David Singleton She's my colleague now at the Ohio Justice and Policy Center. She's soaring in her job as our community relations expert... She speaks multiple times a week to different community groups; mentoring young people not just in our community, but in places across the country... Tyra basically runs Cincinnati. Everybody knows her... She is the brains behind this social justice mural that is going up in downtown Cincinnati, featuring women who have spent a long time in prison and have come home and are doing well. And her face is one of the ones up there. It's just sad that her life was interrupted for 23 years. But now she's living, and it's a beautiful thing to see.
Tyra Patterson Hello.
Steve Drizin Tyra?
Tyra Patterson Hey, Steve, how are you?
Laura Nirider Hey, Tyra. It's Laura.
Tyra Patterson Hey, Laura. How are you?
Laura Nirider I'm great.
Steve Drizin Are you at home?
Tyra Patterson I am.
Steve Drizin So Tyra was living in an apartment for a while, and now she's a homeowner...
Tyra Patterson Yes.
Laura Nirider What was it like to have your own place after being in prison so long?

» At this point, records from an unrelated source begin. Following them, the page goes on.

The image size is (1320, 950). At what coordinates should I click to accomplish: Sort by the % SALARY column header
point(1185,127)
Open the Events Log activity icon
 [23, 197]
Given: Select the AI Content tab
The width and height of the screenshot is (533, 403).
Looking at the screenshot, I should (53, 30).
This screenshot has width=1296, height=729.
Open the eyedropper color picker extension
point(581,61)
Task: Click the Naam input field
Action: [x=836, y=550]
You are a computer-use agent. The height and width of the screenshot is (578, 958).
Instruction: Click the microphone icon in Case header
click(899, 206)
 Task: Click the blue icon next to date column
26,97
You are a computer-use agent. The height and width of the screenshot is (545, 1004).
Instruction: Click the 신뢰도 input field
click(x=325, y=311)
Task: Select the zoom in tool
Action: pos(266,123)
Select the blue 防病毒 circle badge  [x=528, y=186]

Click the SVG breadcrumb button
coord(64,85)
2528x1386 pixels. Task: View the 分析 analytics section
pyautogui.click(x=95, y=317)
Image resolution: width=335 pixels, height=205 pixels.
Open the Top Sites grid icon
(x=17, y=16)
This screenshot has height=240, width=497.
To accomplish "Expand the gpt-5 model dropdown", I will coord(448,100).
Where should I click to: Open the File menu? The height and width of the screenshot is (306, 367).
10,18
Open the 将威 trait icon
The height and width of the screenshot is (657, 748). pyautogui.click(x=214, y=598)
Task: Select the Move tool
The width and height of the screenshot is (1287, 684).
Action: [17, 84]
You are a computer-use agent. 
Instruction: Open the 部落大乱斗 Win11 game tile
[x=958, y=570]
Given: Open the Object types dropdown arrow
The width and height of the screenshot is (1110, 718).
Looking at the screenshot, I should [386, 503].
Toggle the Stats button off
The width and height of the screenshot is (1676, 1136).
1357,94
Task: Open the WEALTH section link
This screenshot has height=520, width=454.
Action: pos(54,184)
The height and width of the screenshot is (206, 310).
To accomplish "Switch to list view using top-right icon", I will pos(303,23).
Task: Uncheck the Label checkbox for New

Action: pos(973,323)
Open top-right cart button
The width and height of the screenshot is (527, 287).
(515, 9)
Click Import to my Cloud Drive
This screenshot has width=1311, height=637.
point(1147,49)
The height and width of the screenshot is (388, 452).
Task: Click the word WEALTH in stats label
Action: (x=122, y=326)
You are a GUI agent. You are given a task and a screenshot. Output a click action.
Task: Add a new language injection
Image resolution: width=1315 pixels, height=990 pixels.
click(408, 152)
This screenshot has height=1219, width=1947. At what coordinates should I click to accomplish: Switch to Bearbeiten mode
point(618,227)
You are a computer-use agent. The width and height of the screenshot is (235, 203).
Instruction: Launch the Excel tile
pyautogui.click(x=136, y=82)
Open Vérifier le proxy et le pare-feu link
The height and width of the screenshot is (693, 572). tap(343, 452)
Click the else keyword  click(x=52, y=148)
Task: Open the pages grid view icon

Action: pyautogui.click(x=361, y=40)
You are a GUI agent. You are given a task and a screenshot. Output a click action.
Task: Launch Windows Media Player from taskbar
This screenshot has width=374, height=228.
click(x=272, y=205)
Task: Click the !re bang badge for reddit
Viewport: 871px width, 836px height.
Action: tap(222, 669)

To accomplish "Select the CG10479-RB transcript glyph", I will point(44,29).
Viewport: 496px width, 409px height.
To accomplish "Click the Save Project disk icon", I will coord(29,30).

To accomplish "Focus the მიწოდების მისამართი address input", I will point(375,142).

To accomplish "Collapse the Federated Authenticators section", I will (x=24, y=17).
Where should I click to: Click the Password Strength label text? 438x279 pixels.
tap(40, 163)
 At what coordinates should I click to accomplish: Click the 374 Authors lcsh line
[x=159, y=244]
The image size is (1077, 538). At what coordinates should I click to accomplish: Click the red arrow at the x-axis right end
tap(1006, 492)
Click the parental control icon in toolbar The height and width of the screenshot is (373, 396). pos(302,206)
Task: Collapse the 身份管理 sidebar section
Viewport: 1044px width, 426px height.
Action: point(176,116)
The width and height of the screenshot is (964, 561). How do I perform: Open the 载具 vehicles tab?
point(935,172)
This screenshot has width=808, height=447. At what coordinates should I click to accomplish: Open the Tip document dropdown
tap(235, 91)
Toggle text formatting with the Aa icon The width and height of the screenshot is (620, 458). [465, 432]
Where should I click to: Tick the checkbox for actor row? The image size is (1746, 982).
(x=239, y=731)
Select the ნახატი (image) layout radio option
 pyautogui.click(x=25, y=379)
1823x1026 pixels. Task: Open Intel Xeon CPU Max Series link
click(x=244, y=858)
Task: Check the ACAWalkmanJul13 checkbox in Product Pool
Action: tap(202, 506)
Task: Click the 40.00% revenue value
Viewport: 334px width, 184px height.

Tyra Patterson Oh, my God. The privacy. No yelling, no screaming, no arguing. It was beautiful. I slept like a baby. And I just felt alive.
Laura Nirider Man, if I were you, first thing I would have done is, like, stood in the shower for three hours. There's nothing like a long shower.
Tyra Patterson No, Laura. I didn't even do that. I stayed in a bathtub for three hours.
Laura Nirider Oh, yes, you did!
Speaker Cause, you know, in prison we didn't get to take a bath. So all I ever wanted to do was just come home and take a bubble bath.
Laura Nirider I'm going to go take a bubble bath in your honor.
Steve Drizin I think I am, too, actually.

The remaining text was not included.